New headache for Rachel Reeves as OBR expected to lower productivity forecast | Economic policy

The Office for Budget Responsibility is expected to downgrade its key productivity forecast, the Guardian understands, setting Rachel Reeves on course to break her fiscal rules without significant action in the budget.

The government’s independent watchdog has carried out a “stocktake” of its forecast models over the summer, and Treasury officials privately acknowledge the result will inevitably be a weaker growth outlook.

One Treasury source said they expected the OBR to “kitchen sink it” – making a significant downward revision to productivity forecasts in one go rather than taking a more piecemeal approach.

Reeves will respond by pointing to the long-term weakness of productivity in the UK economy and promising to tackle it with a programme of investment.

The consultancy Oxford Economics, however, estimates that moving the OBR’s productivity forecast back in line with the less optimistic independent average projection would knock 1.4% off GDP at the end of its five-year forecast period.

That would force Reeves to increase taxes or cut spending by an eye-watering £20bn to meet her fiscal rules and maintain her slim £10bn of headroom, roughly the equivalent of raising the main and higher rates of income tax by 2p.

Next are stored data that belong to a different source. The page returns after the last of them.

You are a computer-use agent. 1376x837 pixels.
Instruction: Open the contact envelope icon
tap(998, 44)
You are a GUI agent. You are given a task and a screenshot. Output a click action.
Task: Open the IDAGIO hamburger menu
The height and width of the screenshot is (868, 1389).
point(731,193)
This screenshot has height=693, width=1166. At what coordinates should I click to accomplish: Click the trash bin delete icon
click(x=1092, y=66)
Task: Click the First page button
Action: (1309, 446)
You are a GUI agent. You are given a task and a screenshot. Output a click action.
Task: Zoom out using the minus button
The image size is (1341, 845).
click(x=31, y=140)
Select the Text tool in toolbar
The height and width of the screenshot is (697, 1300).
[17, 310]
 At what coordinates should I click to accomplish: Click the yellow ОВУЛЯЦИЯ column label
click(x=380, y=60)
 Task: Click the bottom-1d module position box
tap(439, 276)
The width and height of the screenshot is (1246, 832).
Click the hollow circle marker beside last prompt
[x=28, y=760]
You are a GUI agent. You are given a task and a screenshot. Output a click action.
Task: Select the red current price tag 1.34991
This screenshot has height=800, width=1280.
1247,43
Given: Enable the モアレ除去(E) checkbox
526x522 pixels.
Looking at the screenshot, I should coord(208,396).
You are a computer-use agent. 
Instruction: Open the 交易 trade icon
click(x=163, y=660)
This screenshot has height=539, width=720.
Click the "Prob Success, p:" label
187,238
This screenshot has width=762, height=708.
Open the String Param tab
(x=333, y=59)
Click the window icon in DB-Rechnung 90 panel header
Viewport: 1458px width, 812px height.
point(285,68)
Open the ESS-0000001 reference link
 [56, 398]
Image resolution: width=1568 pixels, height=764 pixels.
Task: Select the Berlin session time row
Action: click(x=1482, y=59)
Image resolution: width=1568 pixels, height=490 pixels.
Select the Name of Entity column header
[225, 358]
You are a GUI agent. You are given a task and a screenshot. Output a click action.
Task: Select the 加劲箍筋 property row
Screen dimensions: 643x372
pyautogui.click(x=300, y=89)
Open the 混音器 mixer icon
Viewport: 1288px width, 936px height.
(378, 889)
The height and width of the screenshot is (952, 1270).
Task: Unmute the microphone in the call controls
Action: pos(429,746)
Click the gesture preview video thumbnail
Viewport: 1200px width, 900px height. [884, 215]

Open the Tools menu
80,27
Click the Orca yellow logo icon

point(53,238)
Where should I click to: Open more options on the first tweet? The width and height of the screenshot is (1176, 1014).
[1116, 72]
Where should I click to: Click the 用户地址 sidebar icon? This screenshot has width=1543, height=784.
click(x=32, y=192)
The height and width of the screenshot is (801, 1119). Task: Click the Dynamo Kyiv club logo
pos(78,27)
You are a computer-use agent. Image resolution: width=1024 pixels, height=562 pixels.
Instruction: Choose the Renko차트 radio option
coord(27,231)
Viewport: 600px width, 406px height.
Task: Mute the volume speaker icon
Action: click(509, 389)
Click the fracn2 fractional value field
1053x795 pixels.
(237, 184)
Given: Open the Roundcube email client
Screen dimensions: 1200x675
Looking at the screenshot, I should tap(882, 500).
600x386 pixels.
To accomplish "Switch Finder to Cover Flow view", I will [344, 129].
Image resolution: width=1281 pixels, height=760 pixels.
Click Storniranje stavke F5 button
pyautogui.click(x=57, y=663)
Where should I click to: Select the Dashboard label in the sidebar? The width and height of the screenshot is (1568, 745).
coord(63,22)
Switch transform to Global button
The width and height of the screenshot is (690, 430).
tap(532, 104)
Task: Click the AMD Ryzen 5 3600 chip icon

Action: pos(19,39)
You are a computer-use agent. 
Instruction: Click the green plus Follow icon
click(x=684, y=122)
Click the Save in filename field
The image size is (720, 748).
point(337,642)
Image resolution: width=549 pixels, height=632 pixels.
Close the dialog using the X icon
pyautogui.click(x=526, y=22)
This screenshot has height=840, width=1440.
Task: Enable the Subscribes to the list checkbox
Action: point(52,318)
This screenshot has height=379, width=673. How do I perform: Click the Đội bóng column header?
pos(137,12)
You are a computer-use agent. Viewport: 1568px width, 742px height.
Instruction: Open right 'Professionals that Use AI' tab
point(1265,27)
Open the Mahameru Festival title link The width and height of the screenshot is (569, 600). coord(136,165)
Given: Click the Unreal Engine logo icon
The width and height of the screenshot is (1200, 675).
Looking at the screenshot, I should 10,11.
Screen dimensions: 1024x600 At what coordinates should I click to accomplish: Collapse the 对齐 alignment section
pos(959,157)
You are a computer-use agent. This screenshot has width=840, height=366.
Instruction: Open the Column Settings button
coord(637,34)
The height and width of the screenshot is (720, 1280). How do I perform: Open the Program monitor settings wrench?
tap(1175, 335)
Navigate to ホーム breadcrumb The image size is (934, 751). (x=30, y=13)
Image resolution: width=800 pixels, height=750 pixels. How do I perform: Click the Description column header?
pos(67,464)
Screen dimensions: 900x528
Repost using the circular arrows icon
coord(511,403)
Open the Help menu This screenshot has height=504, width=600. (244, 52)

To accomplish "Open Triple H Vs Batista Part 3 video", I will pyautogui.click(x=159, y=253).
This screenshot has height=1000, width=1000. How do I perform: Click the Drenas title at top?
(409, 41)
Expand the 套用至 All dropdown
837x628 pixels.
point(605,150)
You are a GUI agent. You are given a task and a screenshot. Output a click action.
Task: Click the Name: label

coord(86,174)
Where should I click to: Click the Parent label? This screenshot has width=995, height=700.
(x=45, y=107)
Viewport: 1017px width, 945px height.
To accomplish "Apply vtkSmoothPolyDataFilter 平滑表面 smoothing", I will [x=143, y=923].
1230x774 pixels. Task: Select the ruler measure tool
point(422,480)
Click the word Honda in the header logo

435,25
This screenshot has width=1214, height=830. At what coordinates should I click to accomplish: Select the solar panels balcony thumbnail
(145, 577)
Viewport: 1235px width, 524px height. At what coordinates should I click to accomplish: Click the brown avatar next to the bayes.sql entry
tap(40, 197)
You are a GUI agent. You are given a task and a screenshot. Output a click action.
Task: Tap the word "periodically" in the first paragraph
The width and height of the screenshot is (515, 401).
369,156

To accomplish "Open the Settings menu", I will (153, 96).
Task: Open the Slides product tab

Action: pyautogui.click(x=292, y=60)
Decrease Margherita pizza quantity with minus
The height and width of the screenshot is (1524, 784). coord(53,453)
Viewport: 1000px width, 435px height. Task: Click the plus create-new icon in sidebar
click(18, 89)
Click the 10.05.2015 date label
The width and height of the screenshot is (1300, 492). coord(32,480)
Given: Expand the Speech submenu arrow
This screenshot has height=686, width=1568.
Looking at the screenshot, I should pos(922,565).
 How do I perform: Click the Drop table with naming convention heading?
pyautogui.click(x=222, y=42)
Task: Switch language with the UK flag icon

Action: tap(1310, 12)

Treasury ministers hope to convince the OBR to “score” government policies such as planning reforms, which it hopes will boost growth, but these are likely to be more than outweighed by the productivity downgrade.

When it assesses the chancellor’s headroom against the fiscal rules, the OBR will also have to take into account the additional costs of recent political U-turns, including on the winter fuel allowance and botched welfare reforms.

The widespread expectation that Reeves will have to raise taxes, combined with a late budget date of 26 November has paved the way for weeks of fevered speculation about how extra revenue might be raised.

Reeves is understood to have expressed frustration at the publication of a paper from the Institute For Public Policy Research that called for a windfall tax on banks and prompted a selloff of financial sector stocks earlier this month.

Any plans for tax changes will have to pass a beefed-up “budget board”, whose makeup was announced last week and which is intended to avoid a repeat of the furious business backlash that followed last year’s budget.

The CBI’s chief executive, Rain Newton-Smith, urged the chancellor last week to consider breaking Labour’s manifesto pledges not to increase national insurance, VAT or income tax, rather than look to businesses again to raise more revenue.

A Treasury spokesperson said: “We are not going to speculate on the OBR’s forecast. We are committed to keeping taxes for working people as low as possible, which is why at the last budget, we protected working people’s payslips and kept our promise not to raise the basic, higher or additional rates of income tax, employee national insurance or VAT.”